The chatbot offers grounding exercises
and practical next steps like “breathe, name five things you can see and reach
out to a trusted person or professional”.
The goal is to de-escalate panic
while connecting people to real-world resources, not to diagnose or replace
clinicians.
Those choices reflect a larger
ethical tension in AI: how to make always-on virtual companions useful without
encouraging unhealthy dependence.
OpenAI estimates that less than 0.1 percent of ChatGPT conversations involve
signs of serious mental health emergencies.
Still, the company said these improvements are critical given the model’s
wide global use.
The initiative builds on OpenAI’s broader
safety framework known as the “Model Spec,” which guides how ChatGPT should
behave, respecting real-world relationships, avoiding affirming delusional
beliefs and promoting user well-being.
The company said it will continue refining its
“taxonomies”—the internal guides that define ideal model behavior in sensitive
conversations—and collaborating with its Global Physician Network of nearly 300
clinicians to further strengthen AI safety in future releases.
The company’s reported 80 percent
reduction in model behaviors that could enable emotional overreliance suggests
progress, but also highlights the limits of algorithmic fixes.
Experts who rated model outputs
still disagreed at times, inter-rater agreement hovered between 71–77 percent, underscoring
that even clinicians don’t always agree on the “right” response.
For journalists, clinicians and
everyday users, the update is both reassurance and reminder.
It shows that model behaviour can be
iteratively improved when engineering meets clinical expertise.

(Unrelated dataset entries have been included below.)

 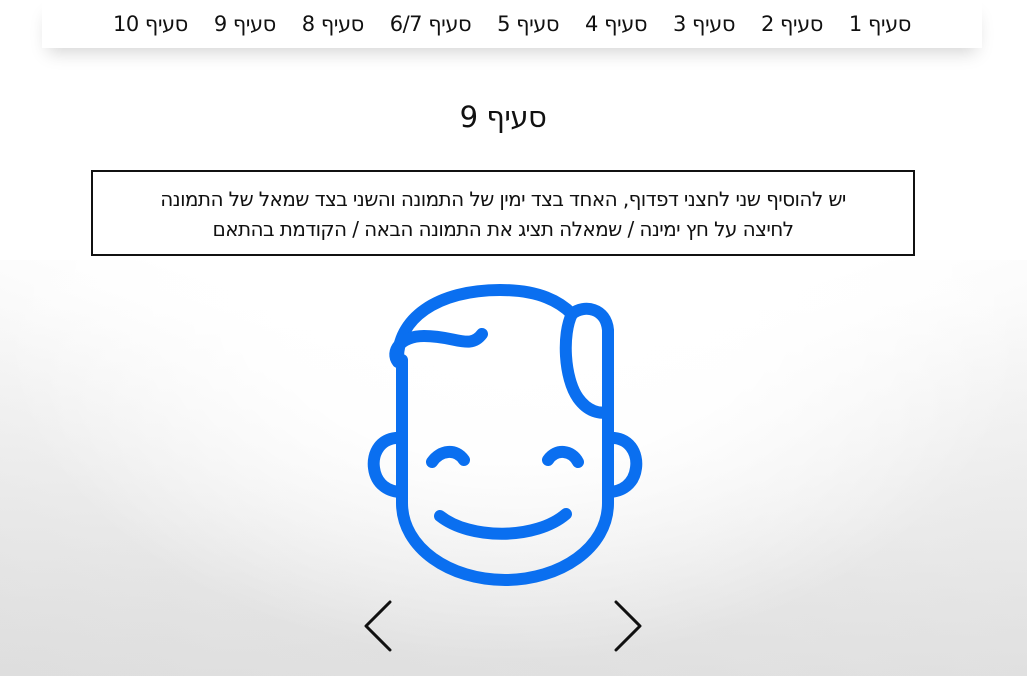 What do you see at coordinates (616, 24) in the screenshot?
I see `nav-item-section-4: סעיף 4` at bounding box center [616, 24].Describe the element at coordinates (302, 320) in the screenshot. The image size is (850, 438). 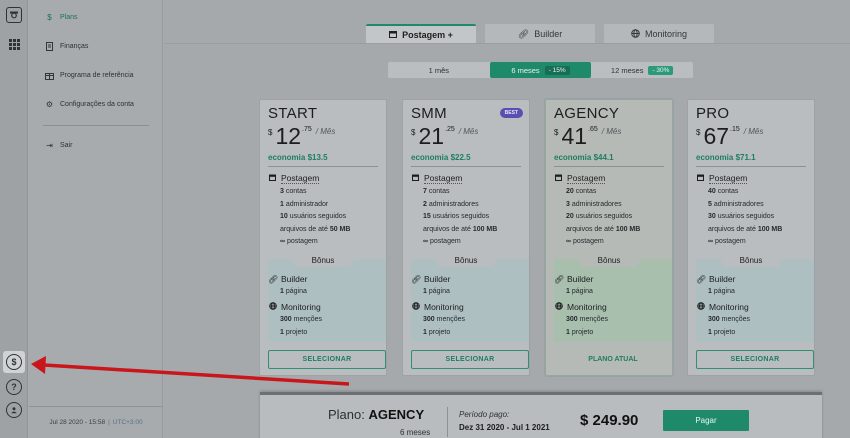
I see `feature-item: 300 menções` at that location. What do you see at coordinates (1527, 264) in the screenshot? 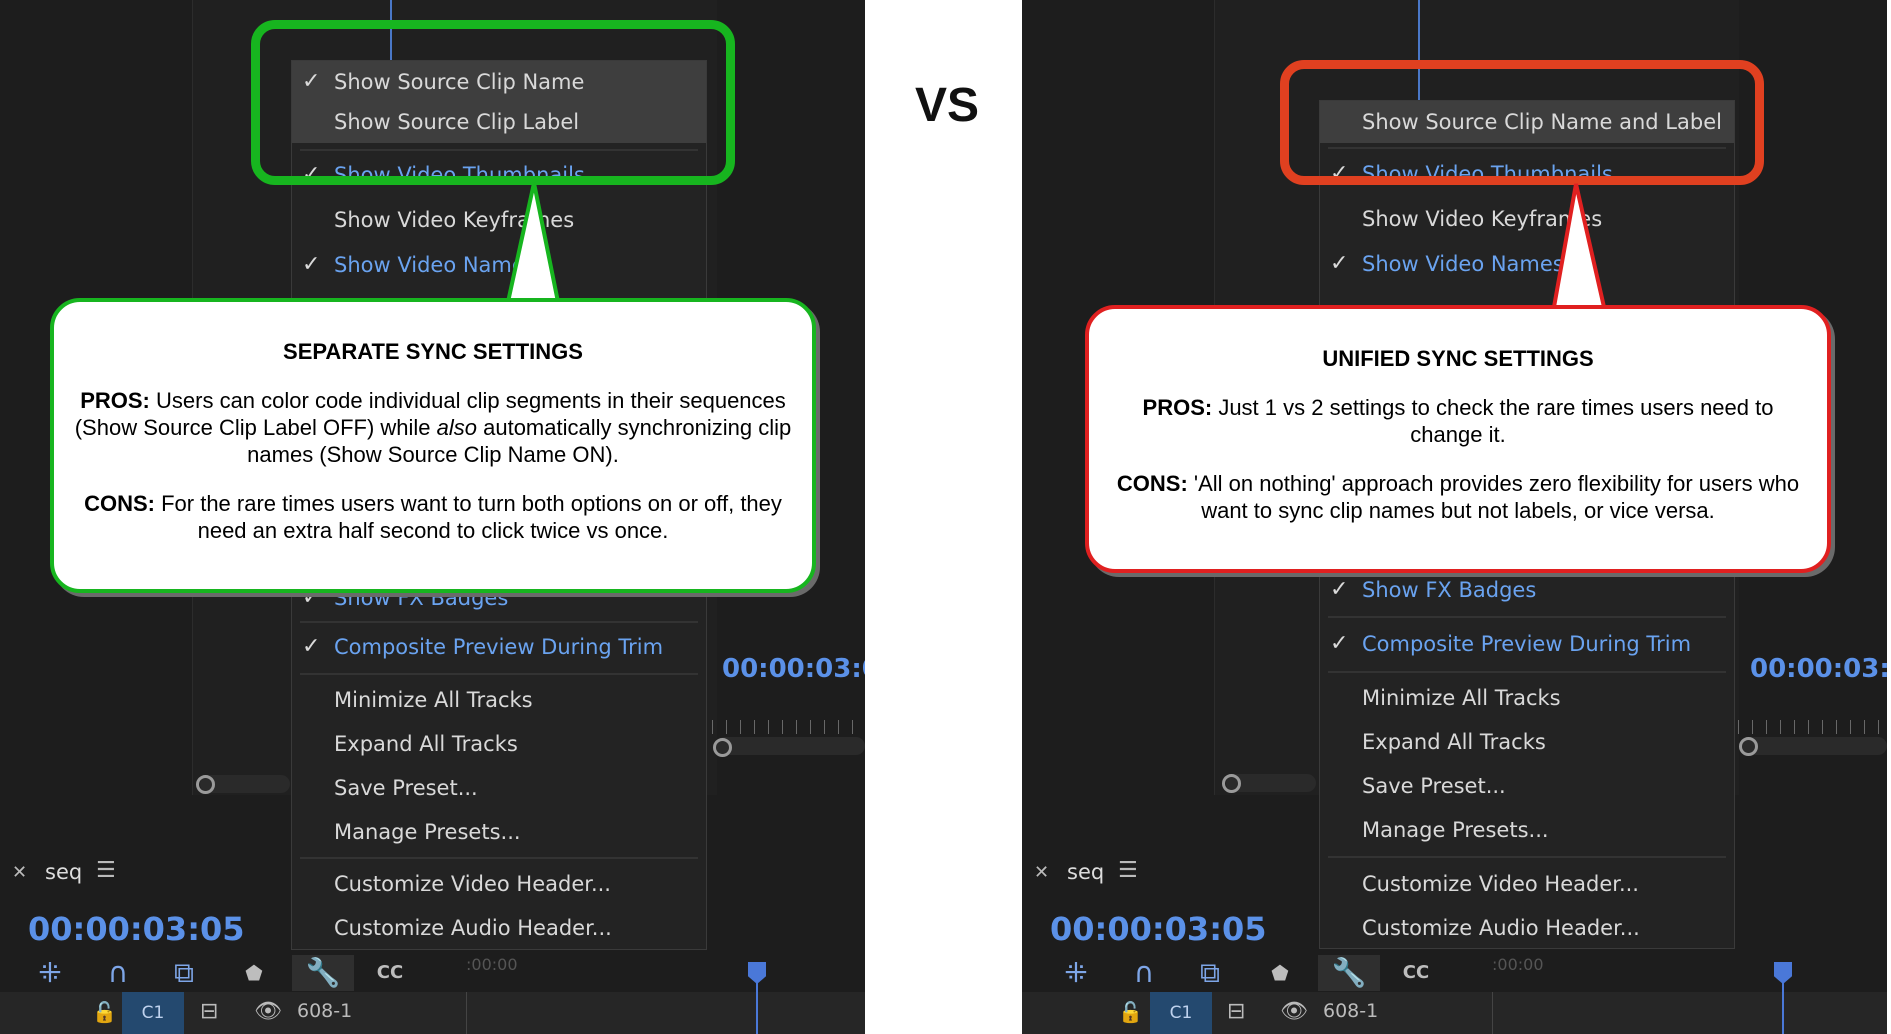
I see `menu-item-show-video-names: ✓ Show Video Names` at bounding box center [1527, 264].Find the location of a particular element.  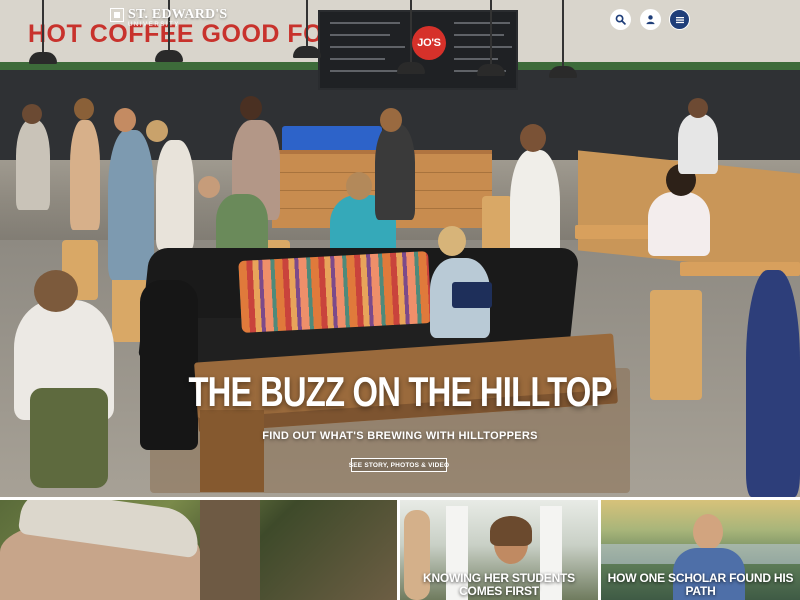

feature-tile-teacher: KNOWING HER STUDENTS COMES FIRST is located at coordinates (499, 550).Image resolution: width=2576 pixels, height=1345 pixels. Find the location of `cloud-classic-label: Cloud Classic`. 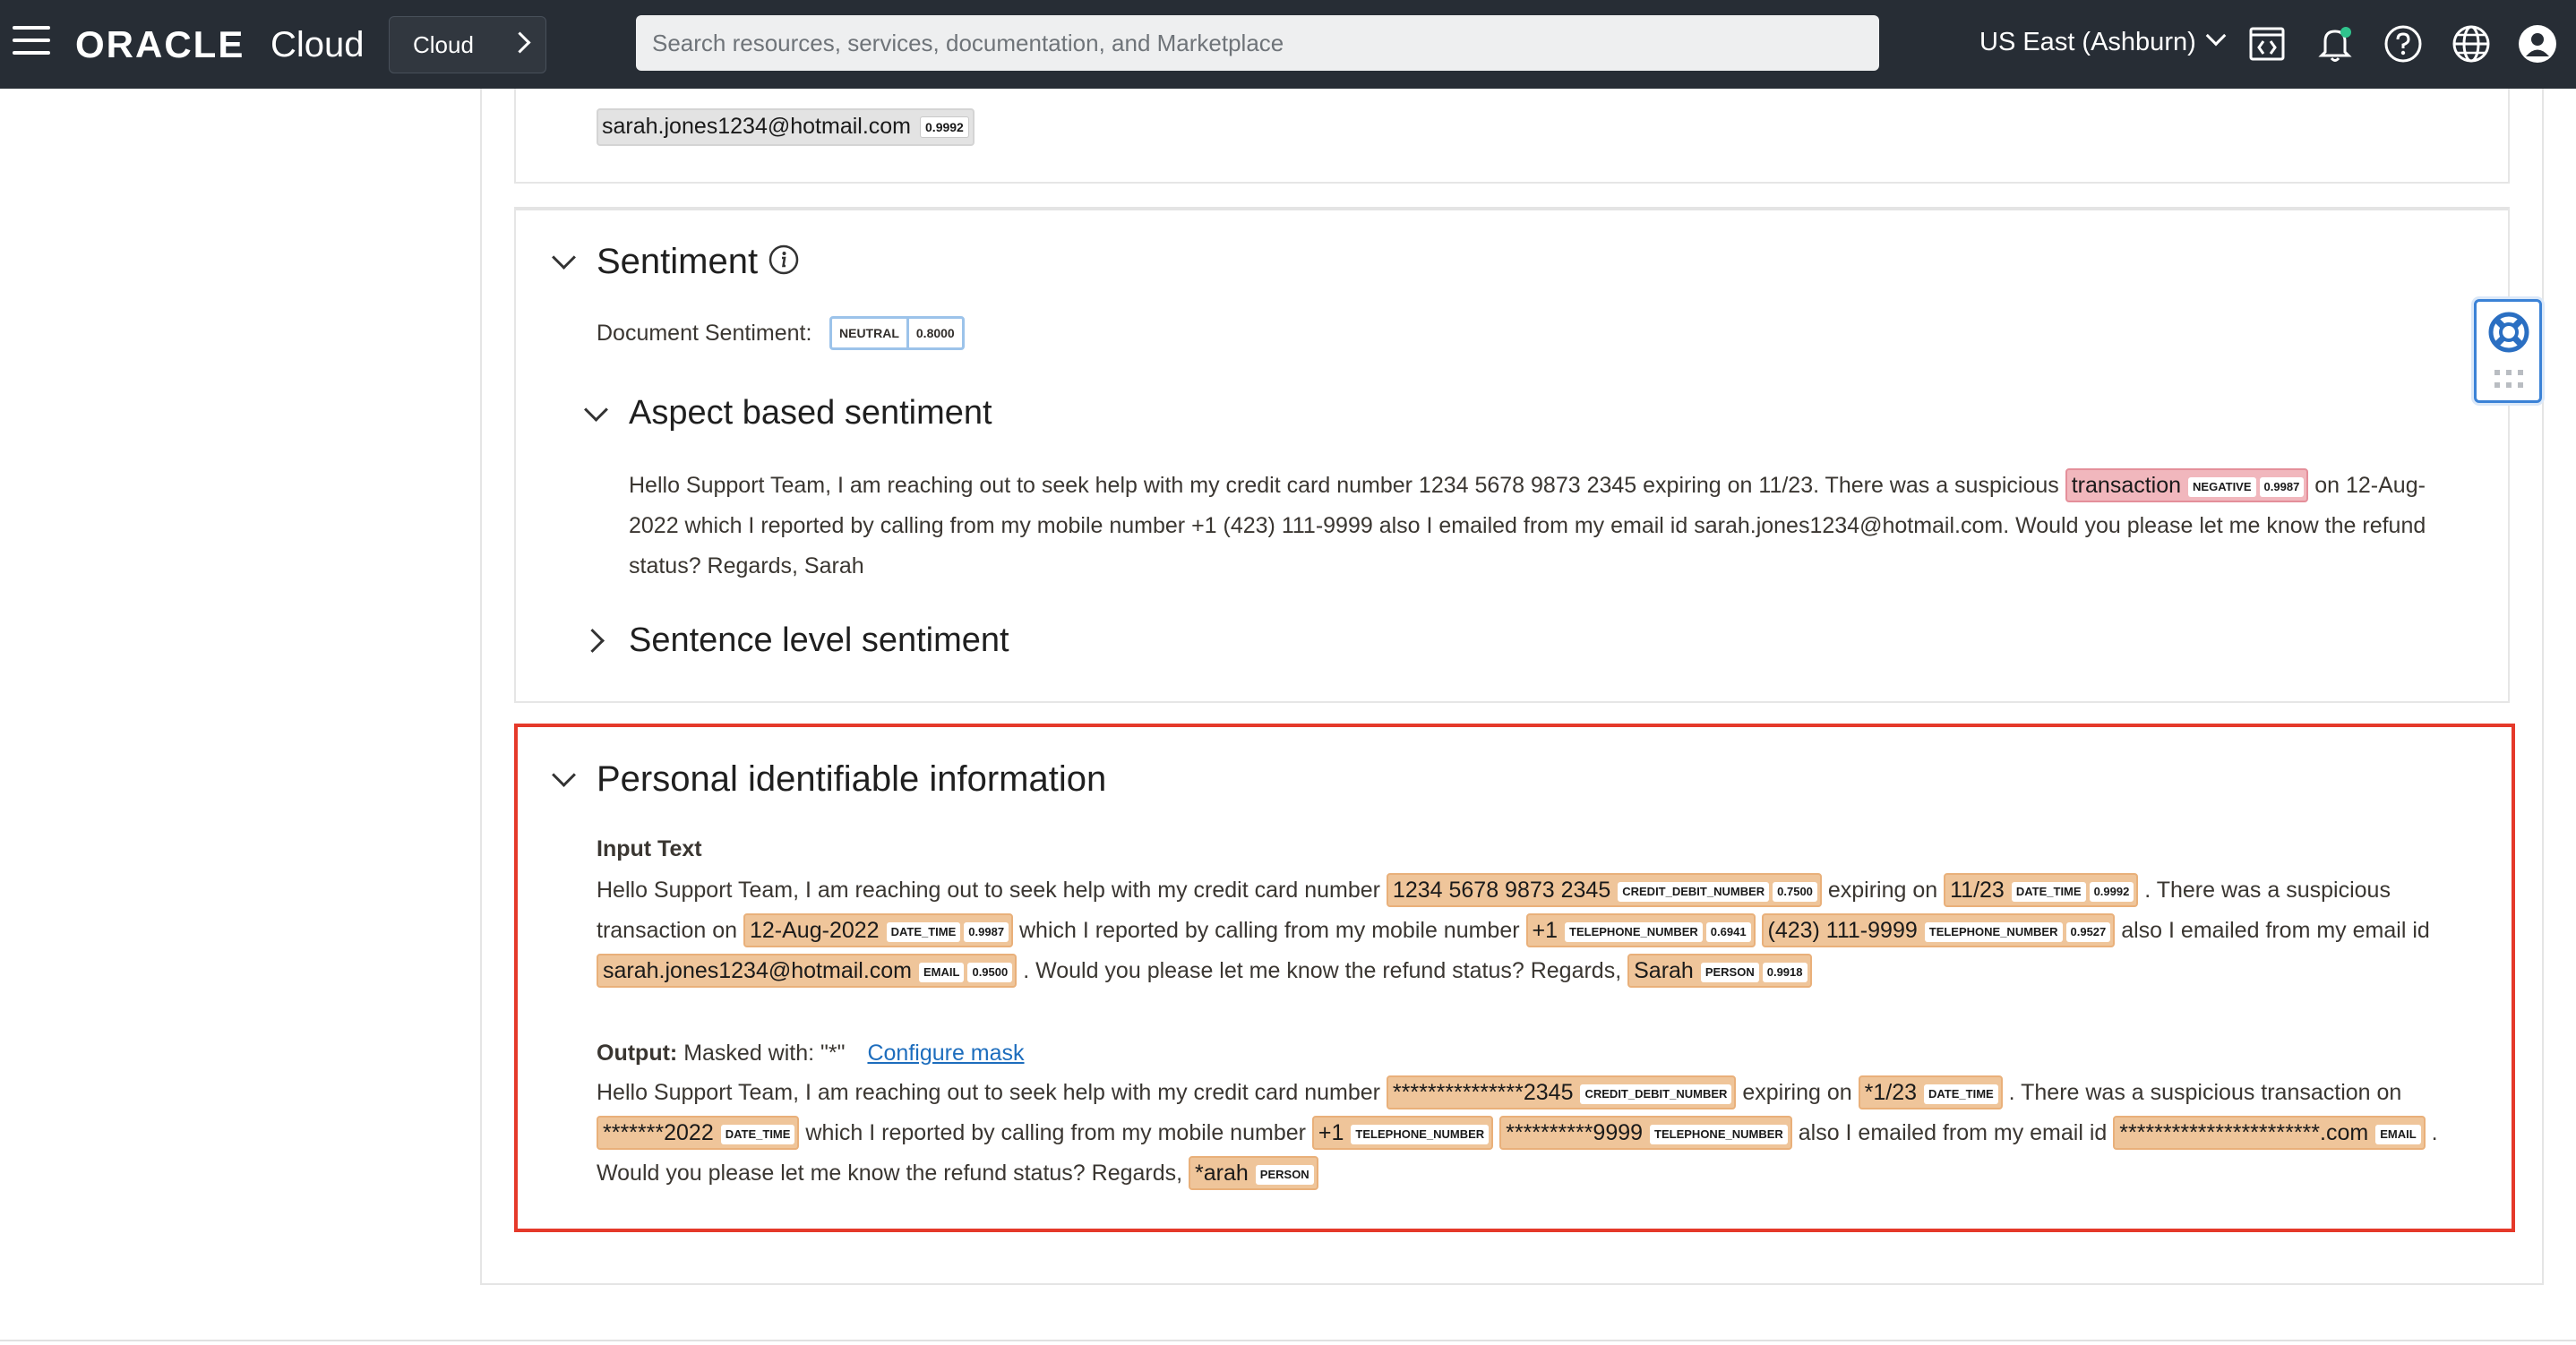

It also flags the continuing need
for transparency, independent evaluation and clear user guidance about when to
escalate to live human care.
OpenAI said the work will continue
and taxonomies will be refined, evaluations extended and model behavior
regularly re-measured.
“We’ve built upon our existing work
on preventing suicide and self-harm to detect when a user may be experiencing
thoughts of suicide and self-harm or aggregate signs that would indicate
interest in suicide,” OpenAI said.
“Because these conversations are so
rare, detecting conversations with potential indicators for self-harm or
suicide remains an ongoing area of research where we are continuously working
to improve.”
For someone in a moment of distress,
small changes - a calm sentence that grounds panic, a link to a local helpline,
a prompt to call a friend - can matter immensely.
In an era when machines increasingly sit at the front line of people’s first cries for help, those humane interventions are exactly what many hope technology will get right.